TRIMMED SLOPE ESTIMATES FOR SIMPLE LINEAR-REGRESSION

For the simple linear regression model, the trimmed slope estimate introduced here is a direct extension of the concept of a trimmed mean. To calculate a trimmed mean, order the observations, disregard unusually high and low ones, and take an average of the remaining observations. Specifying which observations are unusual is the discriminating factor among several types of trimmed means. Similar to the mean, the least squares estimate of the slope may be thought of as a weighted average of slopes calculated from pairs of observations. To calculate a trimmed slope estimate, order the pairwise slopes, disregard unusually high and low ones, and take a weighted average of the remaining slopes. In this paper we discuss various methods of specifying the unusual slopes to be trimmed. We also allow a broad class of weights to be used in the averaging. In some situations which admit outliers in the data, from a robustness viewpoint certain choices of weights are useful even without trimming pairwise slopes.

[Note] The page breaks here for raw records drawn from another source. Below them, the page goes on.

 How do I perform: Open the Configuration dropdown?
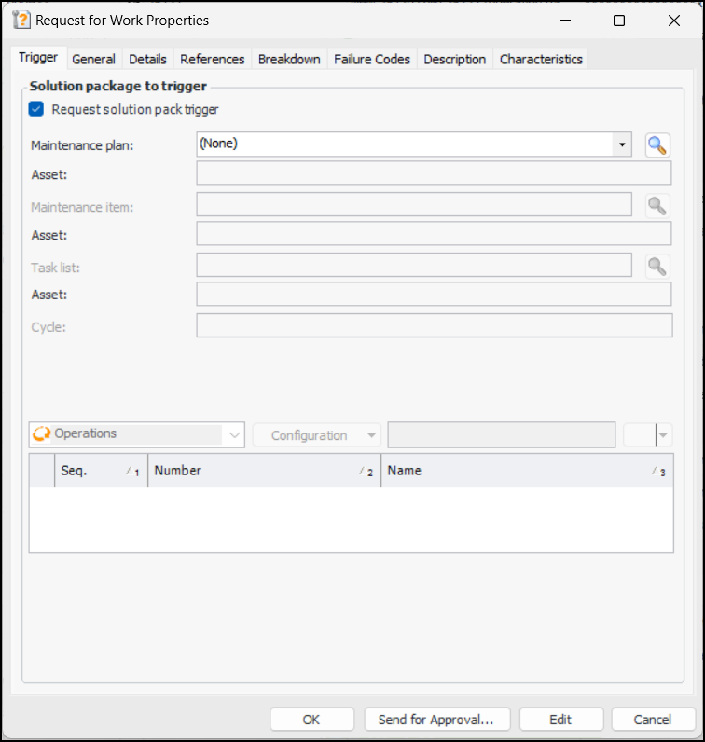pos(317,435)
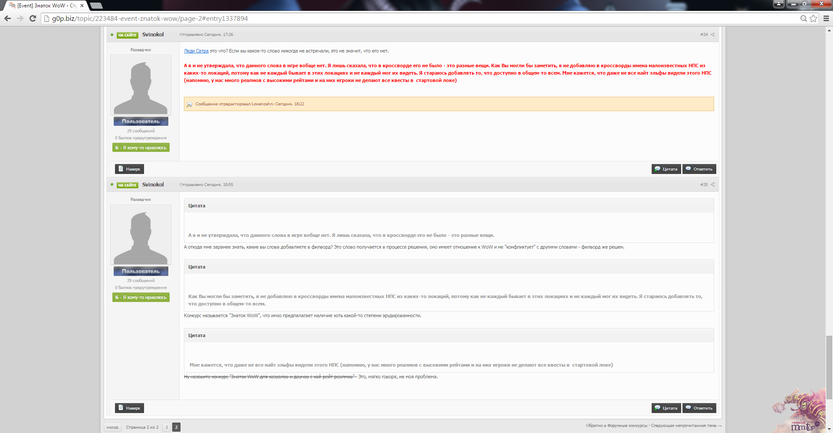Open the Леди Сатра mention link
Image resolution: width=833 pixels, height=433 pixels.
(x=196, y=51)
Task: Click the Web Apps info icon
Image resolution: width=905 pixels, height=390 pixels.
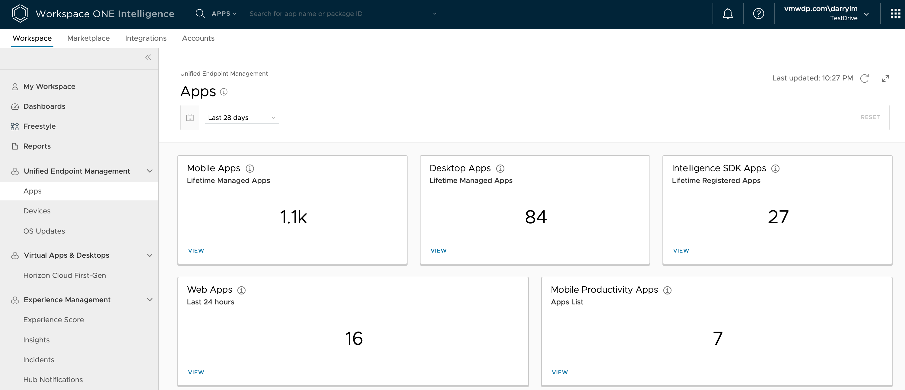Action: click(x=241, y=290)
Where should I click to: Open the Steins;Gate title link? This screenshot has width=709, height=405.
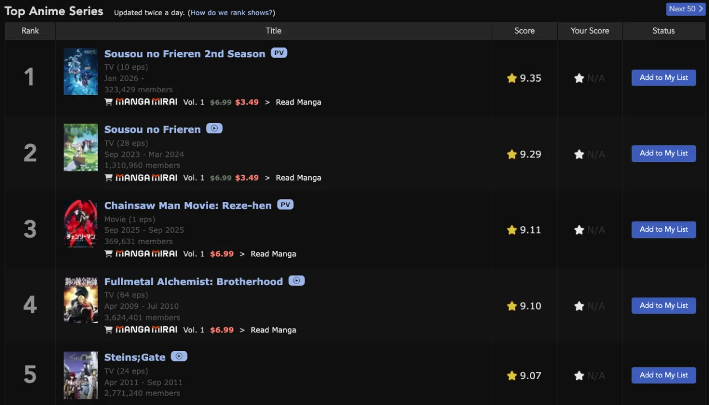click(134, 357)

Trimmed slope estimates enjoy advantages similar to those of trimmed means. They are easy to interpret and explain. Since they are linear combinations of the pairwise slopes, computation of the estimates is straightforward. Further, the data analyst can control the amount of trimming through an explicit parameter. It turns out that the large sample properties are also similar. In this paper the consistency, asymptotic normality and influence functions of the trimmed slope estimators are investigated.